Inequalities on a Number Line

A number line graph makes an inequality visual. Instead of describing a solution set with symbols — x > 3, -2 ≤ x < 5 — the graph shows the same information as a shaded region on a horizontal axis. Every point in the shaded region is a value that satisfies the inequality. Every unshaded point does not.

The graph has two parts: the endpoint marker and the shading. The endpoint marker is a circle placed at the boundary value. An open circle means the boundary is not in the solution. A closed circle means it is. The shading extends from the circle in the direction of all values that satisfy the inequality — left for less than, right for greater than, or between two circles for a bounded interval.

Reading a number line graph is the reverse of drawing one. Given a graph, identify the circle type to determine whether the symbol is strict or inclusive, then identify the shading direction to determine whether the symbol is greater than or less than.

A concept becomes durable only when you can move from the rule back into a fresh problem. The calculator is useful here because it lets you test the exact pattern from this article, compare your work with the step list, and verify the final graph or notation.

Start with the number line inequality calculator when you want to check circle placement and shading fast. If you want a focused visual primer before that, review how to graph inequalities on a number line, and if the symbol itself is the source of confusion, revisit inequality symbols.

For split-region practice, compare the same input with the compound inequality calculator. That makes it easier to see when a graph should become one bounded interval and when it should become two separate rays.

Reading a number line graph means converting the visual information back into an inequality or interval notation. Start with the circle type: an open circle means the symbol is strict (> or <), and a closed circle means the symbol is inclusive (≥ or ≤). Then look at the shading direction: shading to the right means greater than, shading to the left means less than.

For a bounded interval, read both circles and the region between them. A closed circle at -2 and an open circle at 5 with shading between them reads as -2 ≤ x < 5 or [-2, 5). For a union graph with two separate rays, read each ray independently and join them with OR: a ray going left from an open circle at -1 and a ray going right from a closed circle at 3 reads as x < -1 or x ≥ 3, or (-∞, -1) ∪ [3, +∞).

When a number line graph shows two separate rays with a gap between them, the gap represents every value that satisfies neither part of the OR inequality. For x < -1 or x ≥ 3, the gap is the region from -1 to 3. A value like x = 0 is not less than -1 and not greater than or equal to 3, so it is correctly excluded from the shaded region.

Students sometimes shade the gap instead of the outer regions, which produces the graph for a compound AND inequality rather than an OR inequality. The test is simple: pick a value in the gap and check whether it satisfies either part of the original inequality. If it does not, the gap should be unshaded.

Every number line graph has an exact interval notation equivalent, and every interval notation expression has an exact number line graph. They are two representations of the same solution set, not two different answers.

This means you can always check your interval notation by sketching the corresponding number line graph, or check your graph by writing the interval notation and verifying the bracket types match the circle types. If the graph shows a closed circle at -2 but the interval notation writes (-2, 5), the representations disagree and one of them contains an error.

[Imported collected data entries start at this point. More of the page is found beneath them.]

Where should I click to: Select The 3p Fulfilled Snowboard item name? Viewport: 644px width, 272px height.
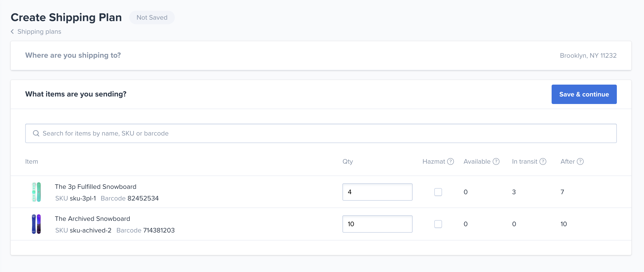pos(96,187)
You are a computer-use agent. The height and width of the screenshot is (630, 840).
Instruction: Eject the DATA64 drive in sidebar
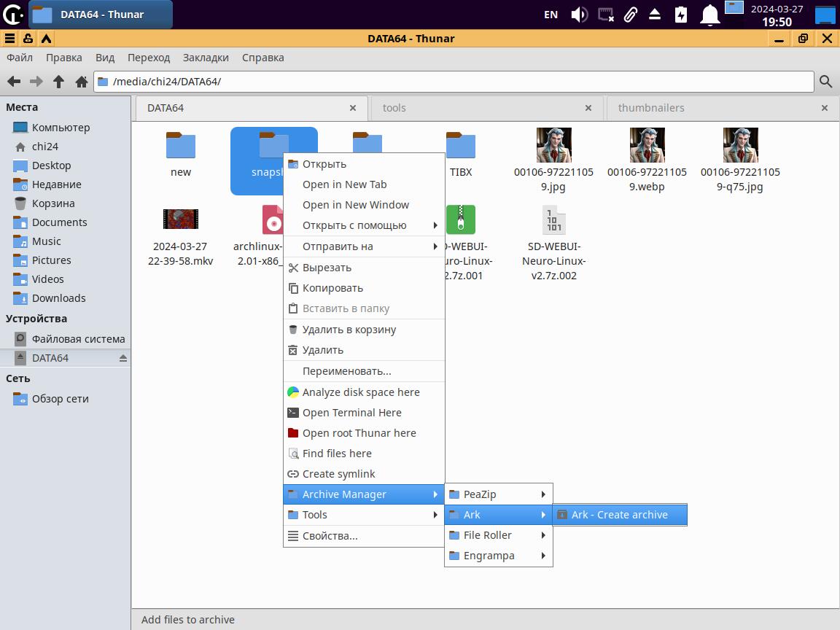point(123,358)
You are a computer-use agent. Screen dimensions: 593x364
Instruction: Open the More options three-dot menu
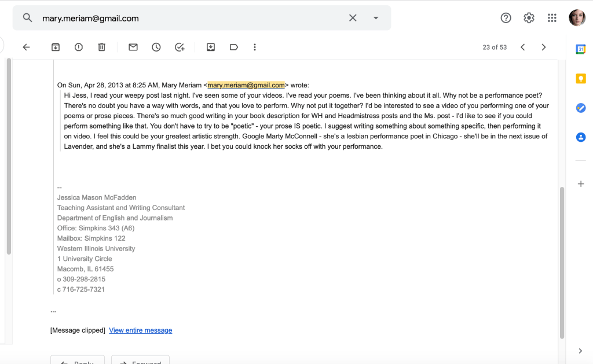coord(255,47)
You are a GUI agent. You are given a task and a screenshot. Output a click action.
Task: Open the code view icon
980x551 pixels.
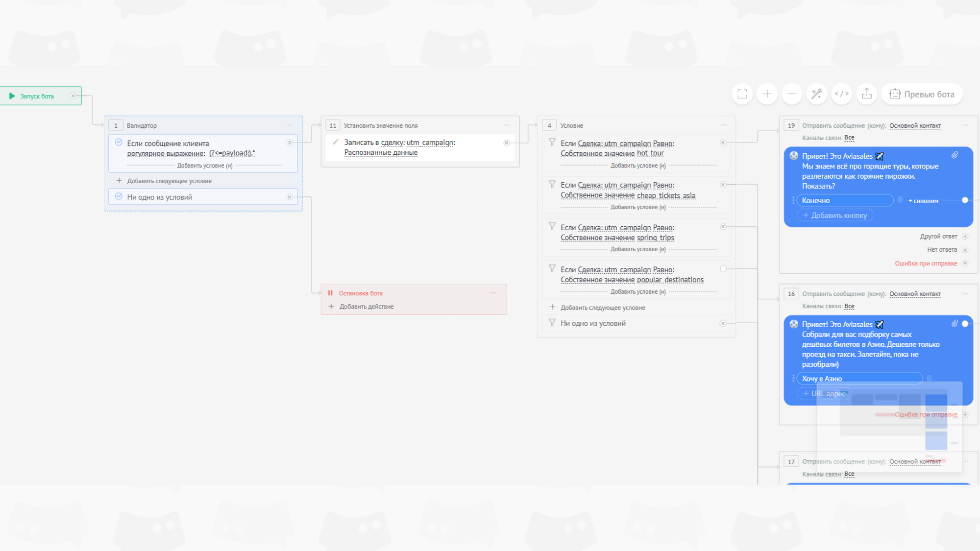842,94
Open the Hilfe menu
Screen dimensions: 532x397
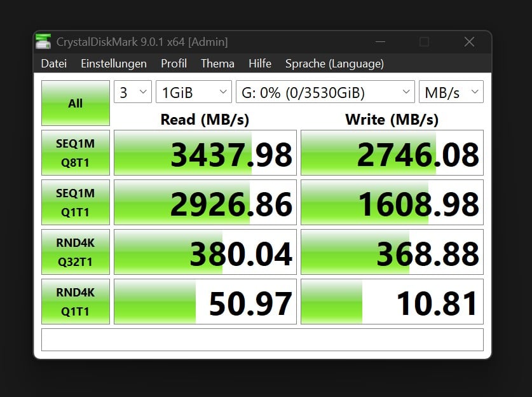[259, 64]
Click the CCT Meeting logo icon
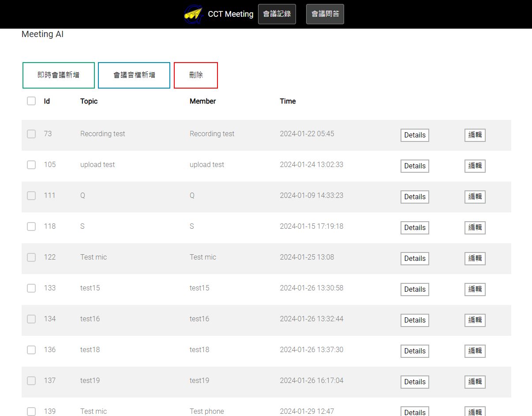This screenshot has height=416, width=532. tap(193, 14)
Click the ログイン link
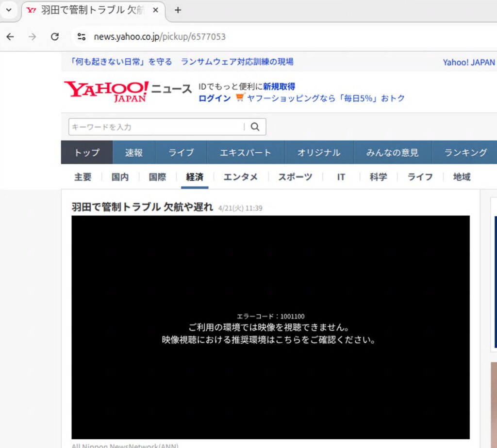Screen dimensions: 497x448 point(215,98)
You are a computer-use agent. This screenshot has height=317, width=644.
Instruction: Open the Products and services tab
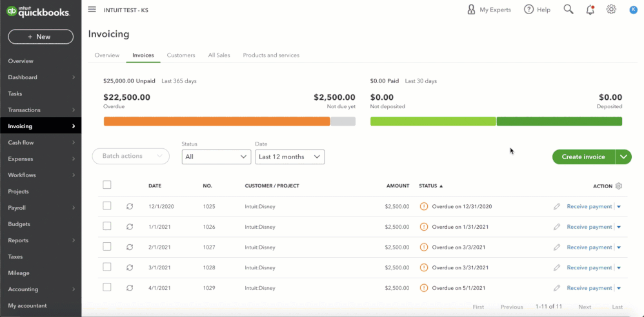tap(271, 55)
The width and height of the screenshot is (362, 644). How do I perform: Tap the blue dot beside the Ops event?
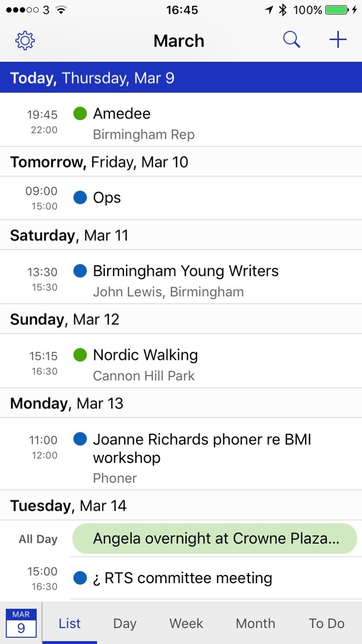(80, 198)
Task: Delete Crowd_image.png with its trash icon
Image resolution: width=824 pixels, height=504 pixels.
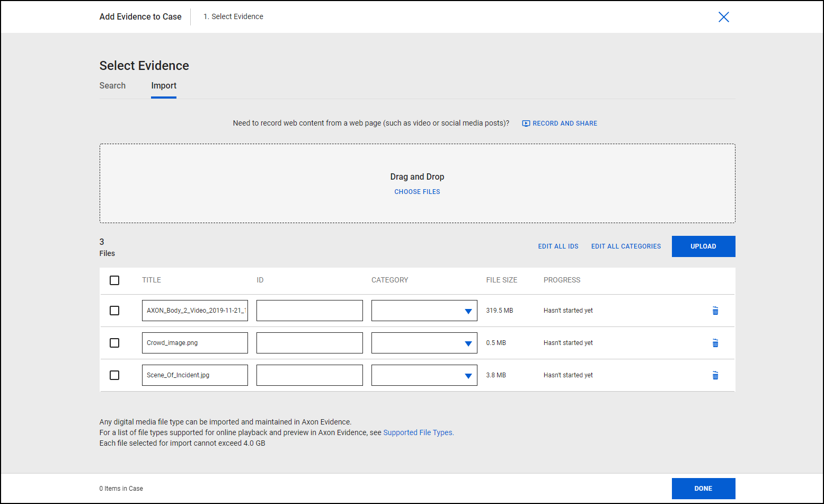Action: [715, 343]
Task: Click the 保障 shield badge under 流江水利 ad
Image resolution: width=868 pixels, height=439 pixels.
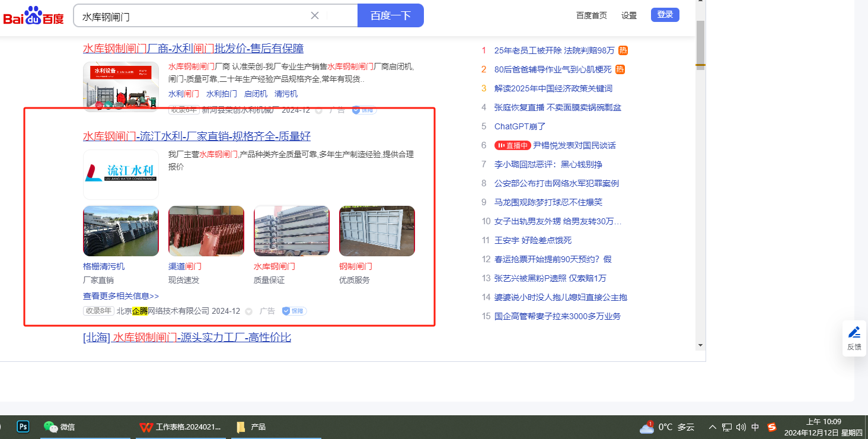Action: [x=294, y=311]
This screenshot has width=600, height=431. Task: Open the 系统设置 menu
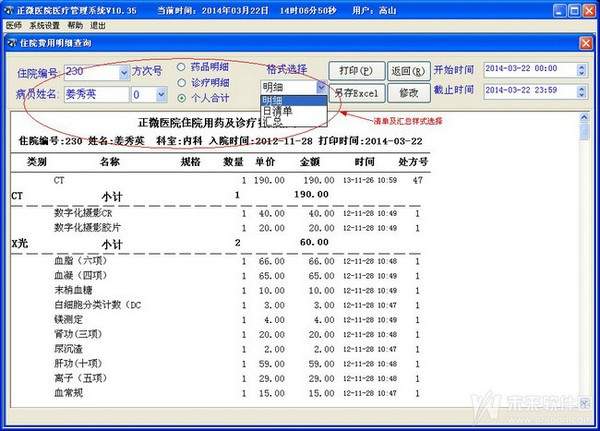[x=45, y=24]
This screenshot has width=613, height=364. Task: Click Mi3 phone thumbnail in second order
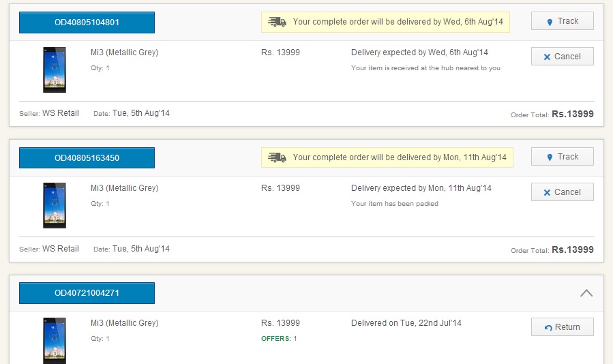55,205
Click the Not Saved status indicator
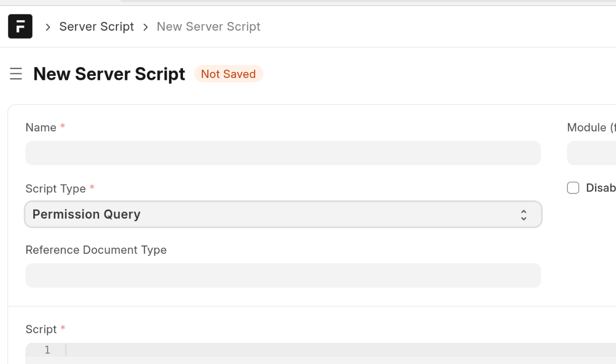The height and width of the screenshot is (364, 616). click(x=229, y=74)
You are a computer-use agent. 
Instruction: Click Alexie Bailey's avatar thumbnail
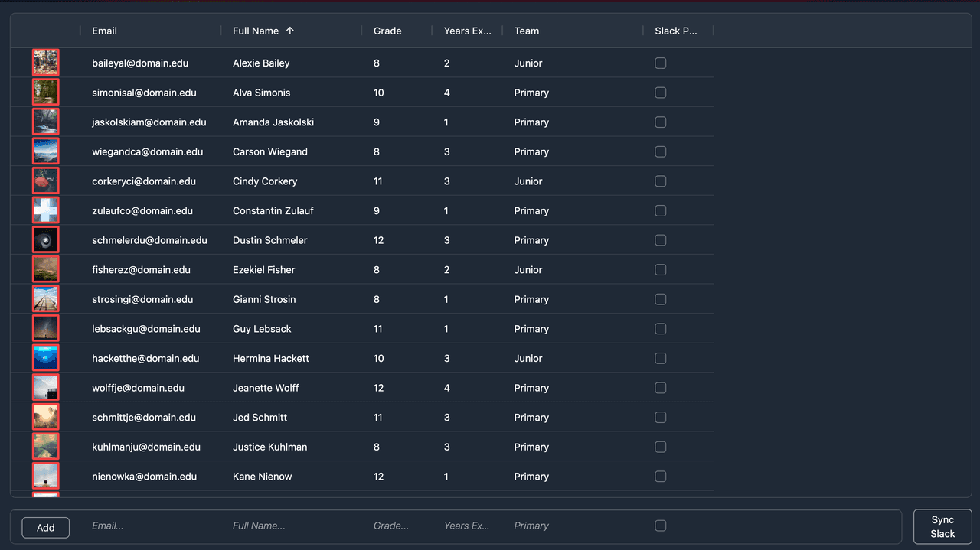point(46,63)
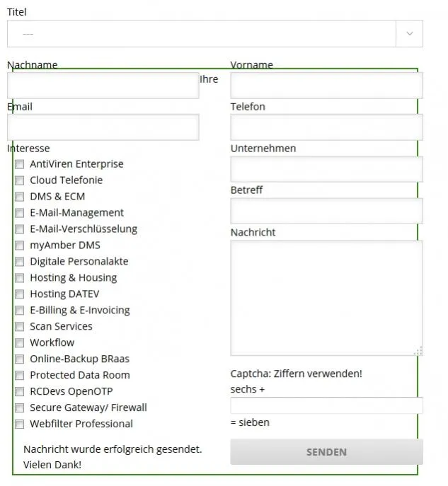Grab the Nachricht textarea resize handle
Screen dimensions: 448x486
click(x=418, y=351)
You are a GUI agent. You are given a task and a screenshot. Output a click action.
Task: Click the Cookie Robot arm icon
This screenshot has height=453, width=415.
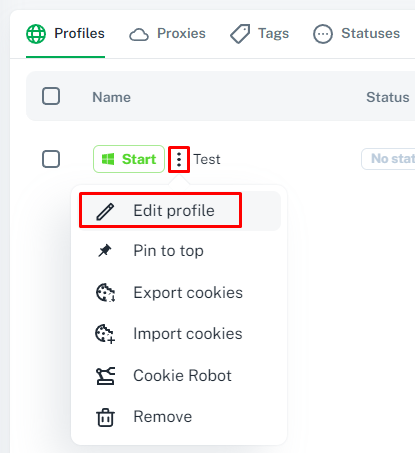coord(105,376)
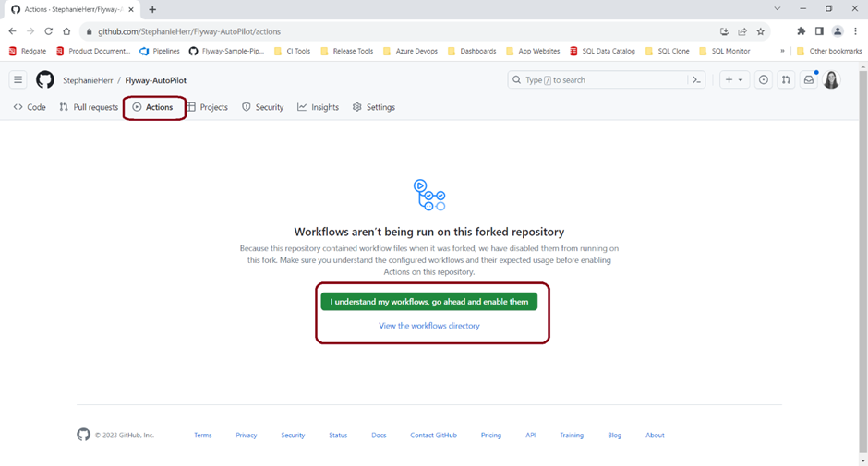The image size is (868, 466).
Task: Open the notifications inbox icon
Action: 808,80

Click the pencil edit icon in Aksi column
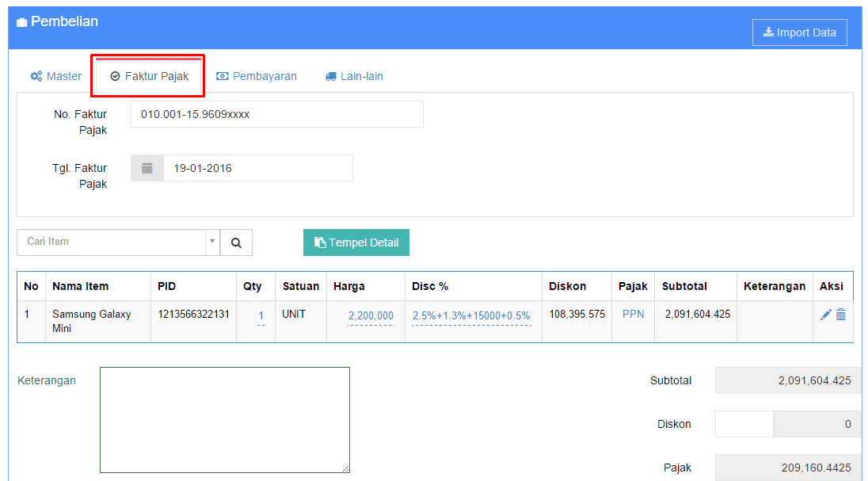[825, 315]
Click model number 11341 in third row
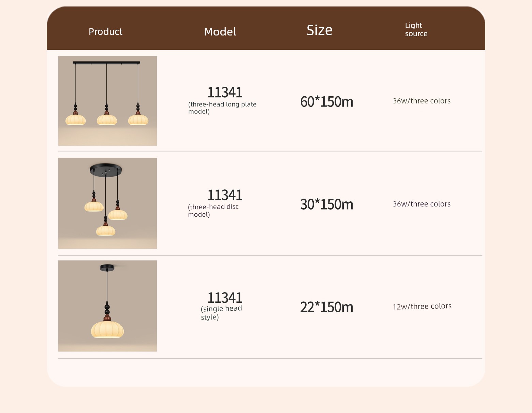532x413 pixels. click(225, 298)
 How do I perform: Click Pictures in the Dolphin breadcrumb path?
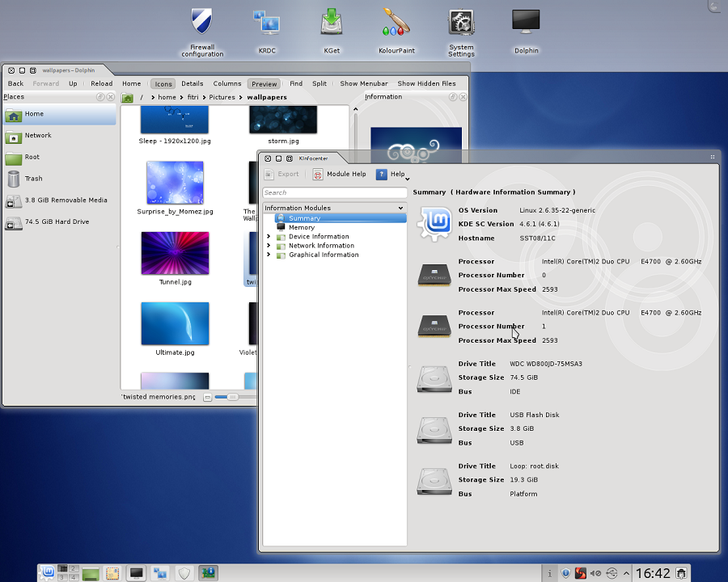pos(222,97)
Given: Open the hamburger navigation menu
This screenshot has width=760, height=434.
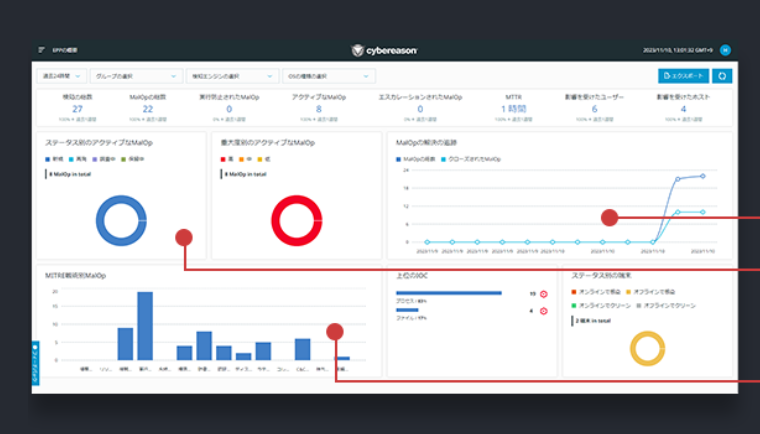Looking at the screenshot, I should (x=42, y=49).
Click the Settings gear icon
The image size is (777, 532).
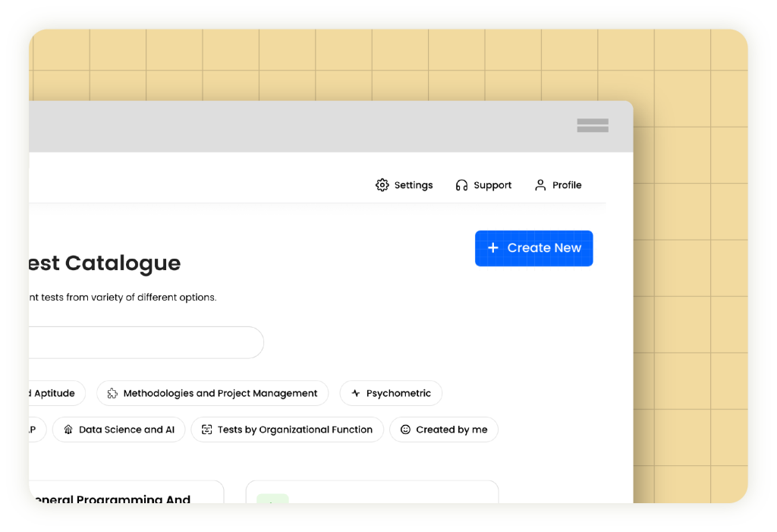coord(382,185)
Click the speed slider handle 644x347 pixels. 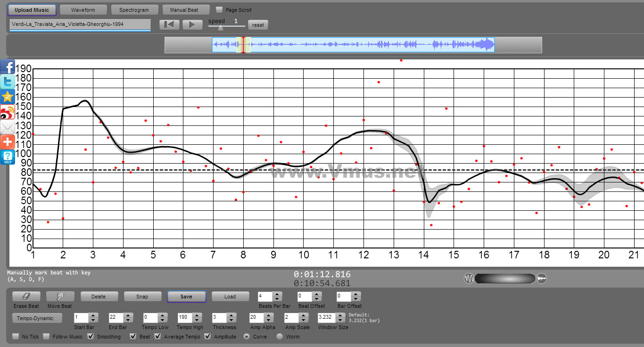[x=220, y=27]
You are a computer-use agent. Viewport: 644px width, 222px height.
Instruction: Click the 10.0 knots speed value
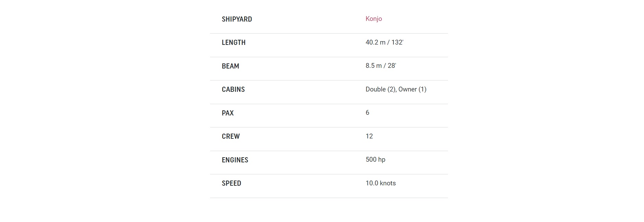(x=381, y=183)
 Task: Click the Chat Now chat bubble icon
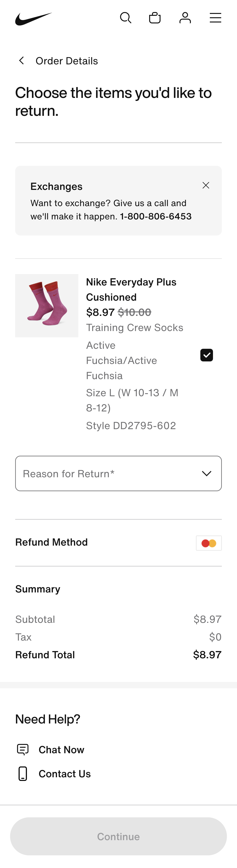tap(23, 750)
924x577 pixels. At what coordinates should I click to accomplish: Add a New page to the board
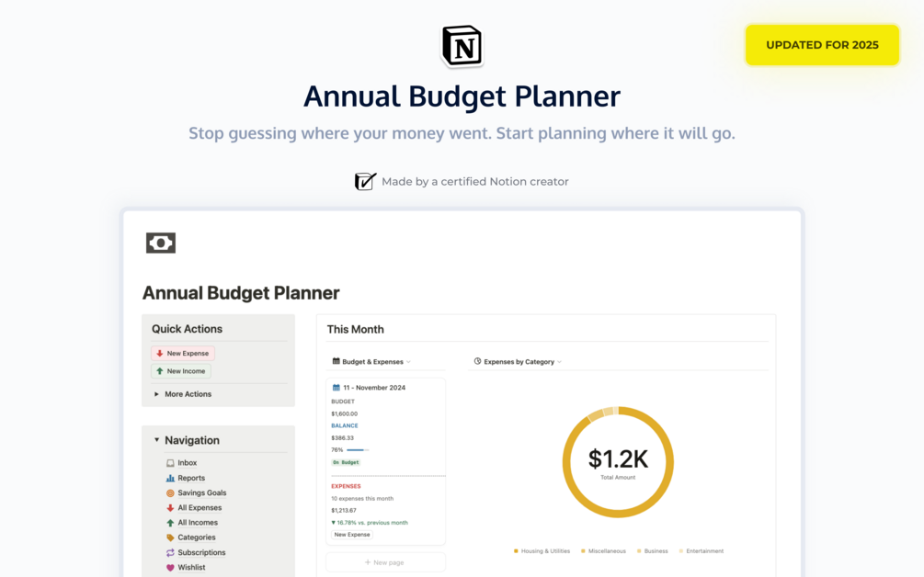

Concept pages are useful only if they transfer back into actual problem solving. After reading this guide, the best next step is to practice both directions: drawing a graph from an inequality and reading an inequality from a graph. The two skills reinforce each other.

The calculator pages linked here are meant to shorten that feedback loop. You can test a new inequality, inspect the number line output, and compare the graph with the interval notation to confirm that your visual model is consistent.

After you sketch a graph, rewrite it in interval notation and check whether the bracket types match the circle types. The visual graph and the notation should describe the same set without contradiction.